**What to produce**
Reproduce every record verbatim but drop the pictures.

[[ Stored data open ]]

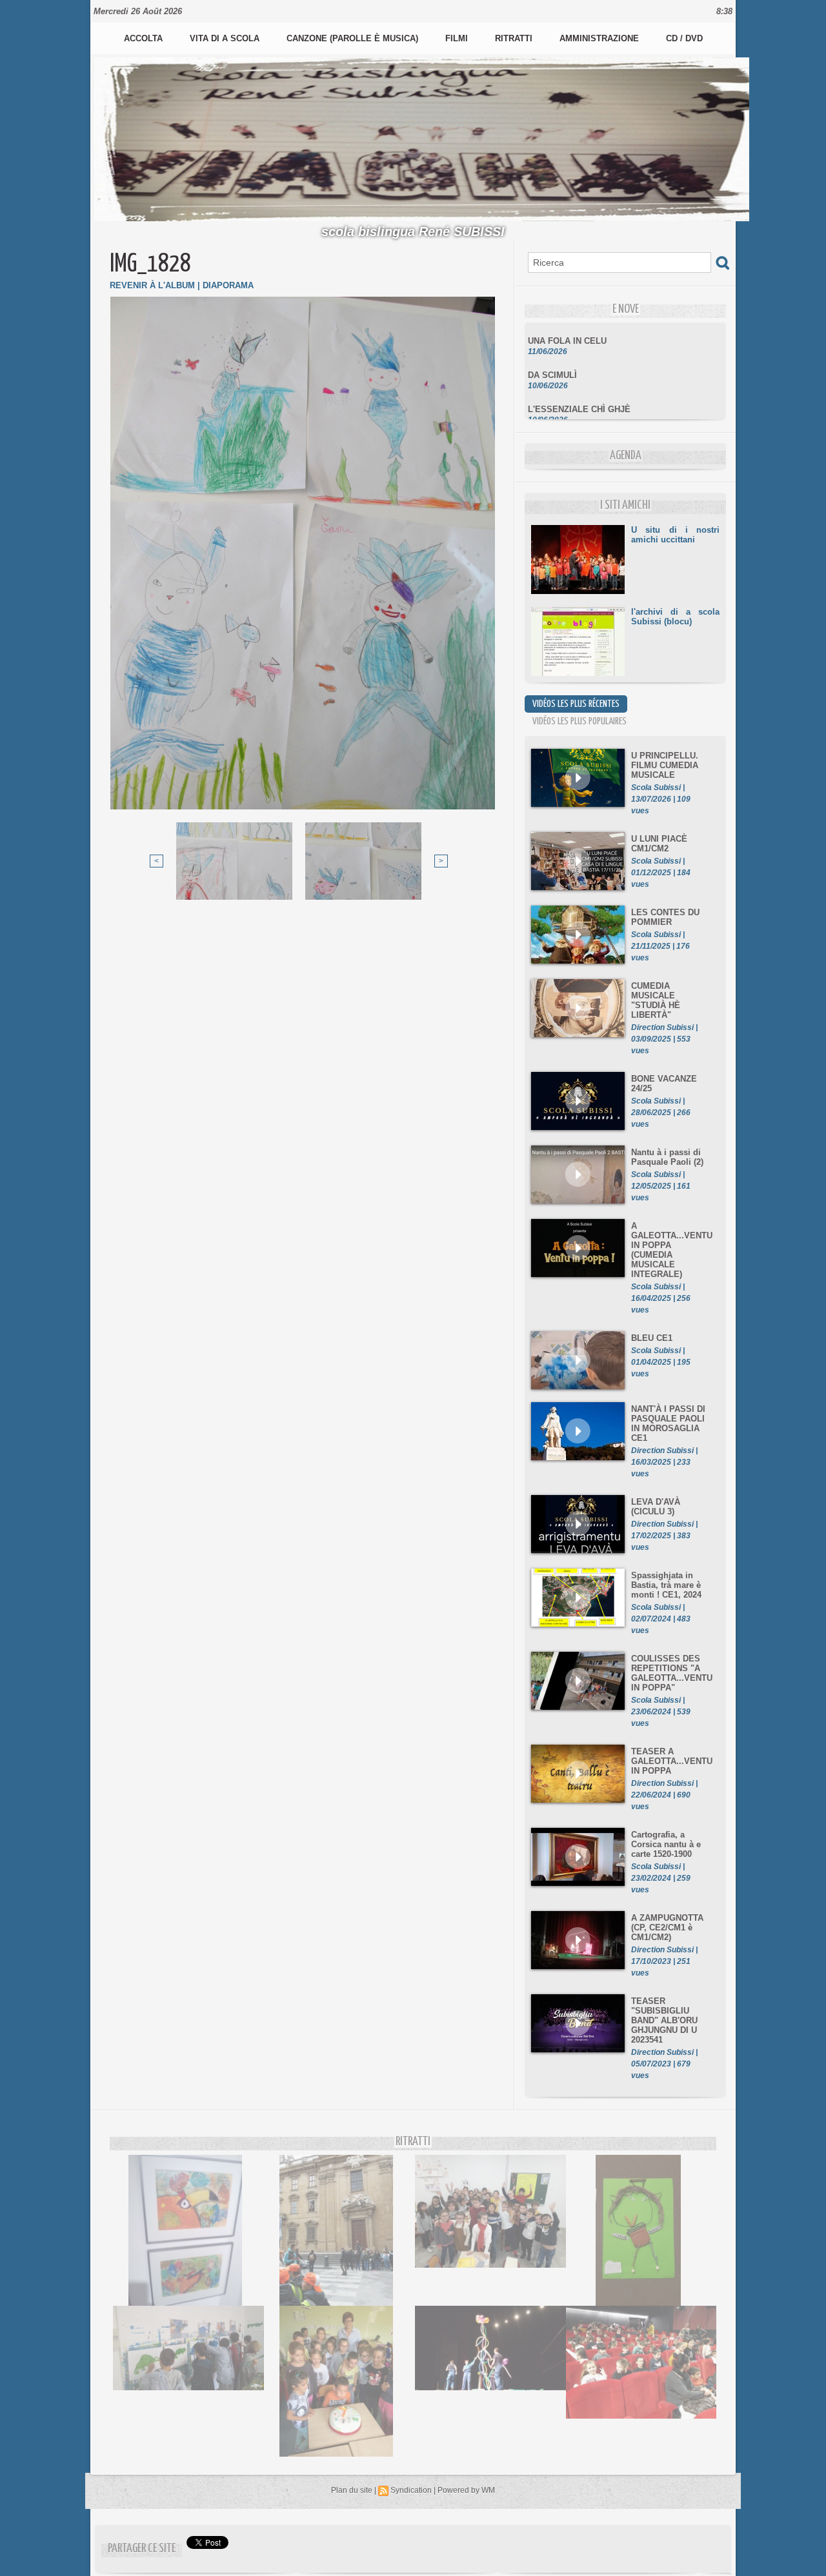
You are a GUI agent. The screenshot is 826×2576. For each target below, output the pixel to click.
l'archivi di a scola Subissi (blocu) (675, 616)
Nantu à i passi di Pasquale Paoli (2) (667, 1157)
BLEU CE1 (651, 1338)
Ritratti (515, 38)
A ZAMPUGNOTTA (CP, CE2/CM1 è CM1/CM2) (667, 1927)
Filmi (457, 38)
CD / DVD (684, 38)
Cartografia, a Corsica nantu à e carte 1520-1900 (666, 1844)
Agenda (625, 456)
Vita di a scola (226, 38)
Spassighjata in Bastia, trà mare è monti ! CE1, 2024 (666, 1585)
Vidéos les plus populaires (579, 721)
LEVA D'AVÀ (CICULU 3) (655, 1506)
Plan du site (351, 2490)
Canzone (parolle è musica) (354, 38)
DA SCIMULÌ (552, 356)
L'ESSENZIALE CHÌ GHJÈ (579, 390)
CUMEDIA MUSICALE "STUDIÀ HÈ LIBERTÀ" (655, 1000)
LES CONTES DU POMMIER (665, 917)
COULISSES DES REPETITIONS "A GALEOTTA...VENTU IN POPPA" (671, 1673)
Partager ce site (142, 2548)
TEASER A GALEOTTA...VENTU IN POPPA (671, 1761)
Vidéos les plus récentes (576, 704)
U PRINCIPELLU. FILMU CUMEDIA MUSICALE (664, 765)
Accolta (144, 38)
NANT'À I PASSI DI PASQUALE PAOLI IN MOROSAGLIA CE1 (668, 1423)
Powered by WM (466, 2490)
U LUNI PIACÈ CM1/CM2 (659, 843)
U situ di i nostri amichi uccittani (675, 534)
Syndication (411, 2490)
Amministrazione (600, 38)
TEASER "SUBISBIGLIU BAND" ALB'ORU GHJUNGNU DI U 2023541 (664, 2020)
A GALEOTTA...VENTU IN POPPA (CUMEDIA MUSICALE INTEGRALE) (671, 1250)
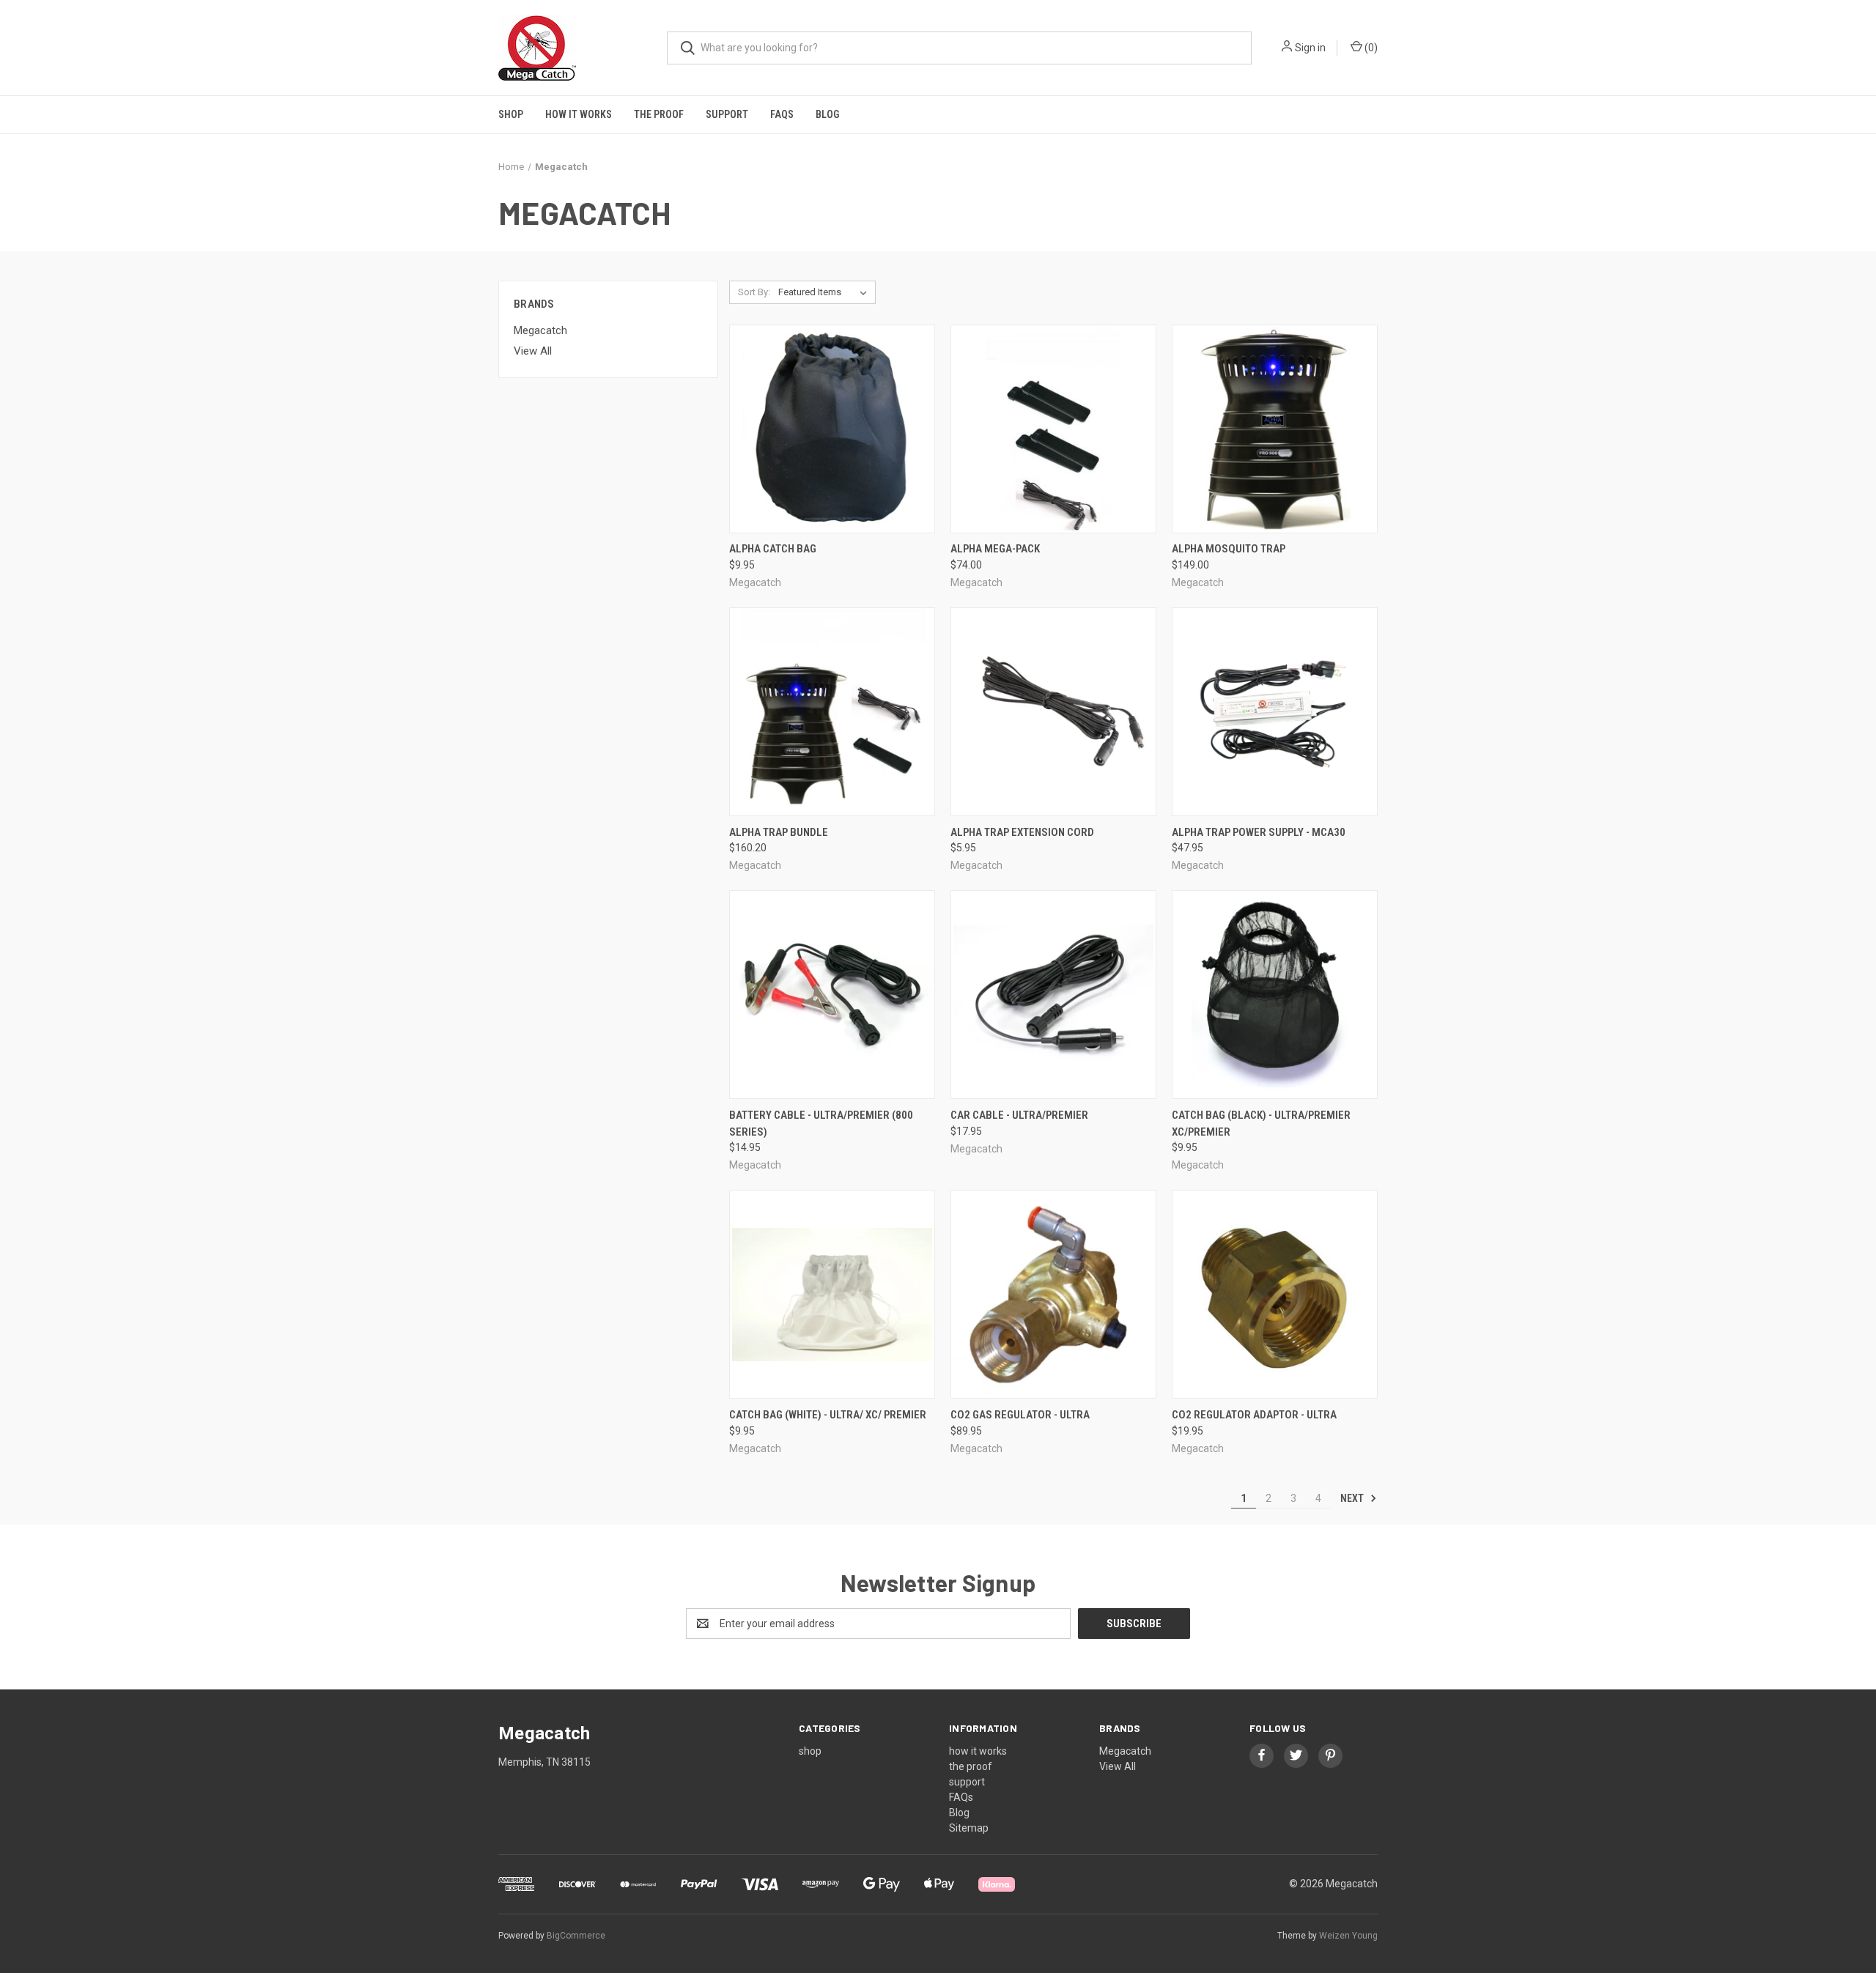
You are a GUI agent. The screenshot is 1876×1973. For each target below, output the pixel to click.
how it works (578, 114)
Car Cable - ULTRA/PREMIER (1019, 1115)
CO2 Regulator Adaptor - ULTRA (1254, 1414)
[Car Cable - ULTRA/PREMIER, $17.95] (1053, 994)
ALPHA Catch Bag (772, 548)
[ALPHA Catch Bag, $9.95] (832, 428)
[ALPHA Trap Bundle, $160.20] (832, 711)
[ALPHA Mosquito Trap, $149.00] (1275, 428)
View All (533, 351)
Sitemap (969, 1828)
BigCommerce (576, 1936)
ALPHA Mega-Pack (995, 548)
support (727, 114)
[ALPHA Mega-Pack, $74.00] (1053, 428)
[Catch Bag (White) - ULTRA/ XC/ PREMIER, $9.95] (832, 1294)
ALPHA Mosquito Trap (1228, 548)
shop (510, 114)
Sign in (1310, 47)
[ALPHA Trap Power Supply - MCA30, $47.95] (1275, 711)
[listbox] (825, 292)
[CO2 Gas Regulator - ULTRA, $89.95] (1053, 1294)
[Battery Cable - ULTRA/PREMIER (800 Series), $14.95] (832, 994)
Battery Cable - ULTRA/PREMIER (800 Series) (821, 1123)
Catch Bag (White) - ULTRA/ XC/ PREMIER (827, 1414)
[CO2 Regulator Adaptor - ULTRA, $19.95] (1275, 1294)
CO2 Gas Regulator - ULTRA (1020, 1414)
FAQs (782, 114)
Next (1353, 1498)
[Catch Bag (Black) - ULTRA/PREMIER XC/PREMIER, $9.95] (1275, 994)
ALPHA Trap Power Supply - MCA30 (1258, 832)
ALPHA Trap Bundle (778, 832)
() (1370, 47)
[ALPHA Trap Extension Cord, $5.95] (1053, 711)
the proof (659, 114)
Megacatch (540, 330)
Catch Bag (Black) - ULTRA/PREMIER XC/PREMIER (1261, 1123)
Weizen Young (1348, 1936)
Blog (827, 114)
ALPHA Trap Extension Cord (1022, 832)
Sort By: (754, 291)
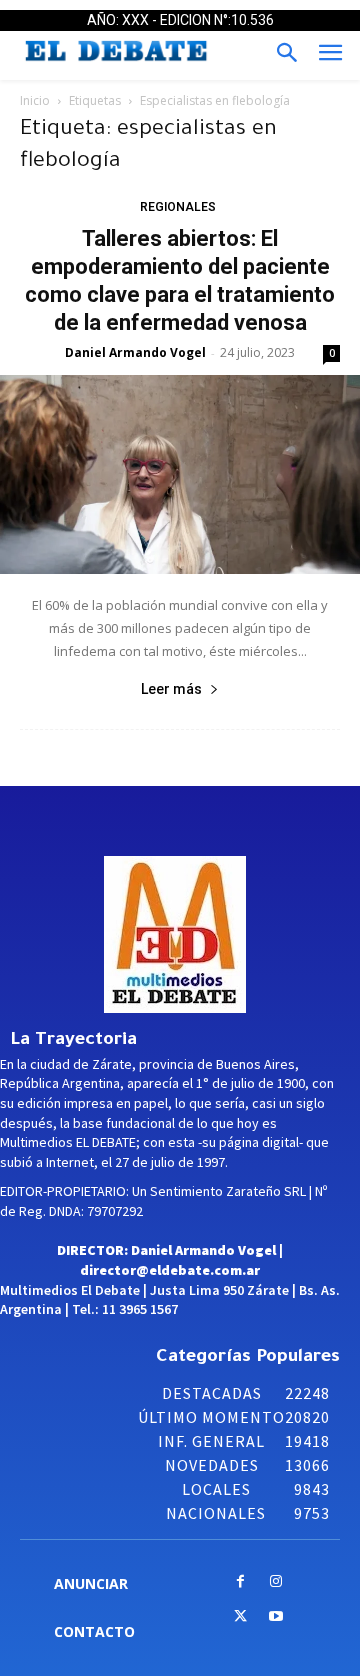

[[ Stored data closed ]]

**Answer for the task**
You are a GUI agent. The screenshot is 826×2576. For each target below, output the pixel to click.
l'archivi di a scola Subissi (blocu) (675, 616)
Nantu à i passi di Pasquale Paoli (2) (667, 1157)
BLEU CE1 (651, 1338)
Ritratti (515, 38)
A ZAMPUGNOTTA (CP, CE2/CM1 è CM1/CM2) (667, 1927)
Filmi (457, 38)
CD / DVD (684, 38)
Cartografia, a Corsica nantu à e carte 1520-1900 (666, 1844)
Agenda (625, 456)
Vita di a scola (226, 38)
Spassighjata in Bastia, trà mare è monti ! CE1, 2024 (666, 1585)
Vidéos les plus populaires (579, 721)
LEVA D'AVÀ (CICULU 3) (655, 1506)
Plan du site (351, 2490)
Canzone (parolle è musica) (354, 38)
DA SCIMULÌ (552, 356)
L'ESSENZIALE CHÌ GHJÈ (579, 390)
CUMEDIA MUSICALE "STUDIÀ HÈ LIBERTÀ" (655, 1000)
LES CONTES DU POMMIER (665, 917)
COULISSES DES REPETITIONS "A GALEOTTA...VENTU IN POPPA" (671, 1673)
Partager ce site (142, 2548)
TEASER A GALEOTTA...VENTU IN POPPA (671, 1761)
Vidéos les plus récentes (576, 704)
U PRINCIPELLU. FILMU CUMEDIA MUSICALE (664, 765)
Accolta (144, 38)
NANT'À I PASSI DI PASQUALE PAOLI IN MOROSAGLIA CE1 (668, 1423)
Powered by WM (466, 2490)
U LUNI PIACÈ CM1/CM2 (659, 843)
U situ di i nostri amichi uccittani (675, 534)
Syndication (411, 2490)
Amministrazione (600, 38)
TEASER "SUBISBIGLIU BAND" ALB'ORU GHJUNGNU DI U 2023541 (664, 2020)
A GALEOTTA...VENTU IN POPPA (CUMEDIA MUSICALE INTEGRALE) (671, 1250)
You are a GUI agent. The screenshot is 1876×1973. For each target below, output the pixel to click.
how it works (578, 114)
Car Cable - ULTRA/PREMIER (1019, 1115)
CO2 Regulator Adaptor - ULTRA (1254, 1414)
[Car Cable - ULTRA/PREMIER, $17.95] (1053, 994)
ALPHA Catch Bag (772, 548)
[ALPHA Catch Bag, $9.95] (832, 428)
[ALPHA Trap Bundle, $160.20] (832, 711)
[ALPHA Mosquito Trap, $149.00] (1275, 428)
View All (533, 351)
Sitemap (969, 1828)
BigCommerce (576, 1936)
ALPHA Mega-Pack (995, 548)
support (727, 114)
[ALPHA Mega-Pack, $74.00] (1053, 428)
[Catch Bag (White) - ULTRA/ XC/ PREMIER, $9.95] (832, 1294)
ALPHA Mosquito Trap (1228, 548)
shop (510, 114)
Sign in (1310, 47)
[ALPHA Trap Power Supply - MCA30, $47.95] (1275, 711)
[listbox] (825, 292)
[CO2 Gas Regulator - ULTRA, $89.95] (1053, 1294)
[Battery Cable - ULTRA/PREMIER (800 Series), $14.95] (832, 994)
Battery Cable - ULTRA/PREMIER (800 Series) (821, 1123)
Catch Bag (White) - ULTRA/ XC/ PREMIER (827, 1414)
[CO2 Regulator Adaptor - ULTRA, $19.95] (1275, 1294)
CO2 Gas Regulator - ULTRA (1020, 1414)
FAQs (782, 114)
Next (1353, 1498)
[Catch Bag (Black) - ULTRA/PREMIER XC/PREMIER, $9.95] (1275, 994)
ALPHA Trap Power Supply - MCA30 (1258, 832)
ALPHA Trap Bundle (778, 832)
() (1370, 47)
[ALPHA Trap Extension Cord, $5.95] (1053, 711)
the proof (659, 114)
Megacatch (540, 330)
Catch Bag (Black) - ULTRA/PREMIER XC/PREMIER (1261, 1123)
Weizen Young (1348, 1936)
Blog (827, 114)
ALPHA Trap Extension Cord (1022, 832)
Sort By: (754, 291)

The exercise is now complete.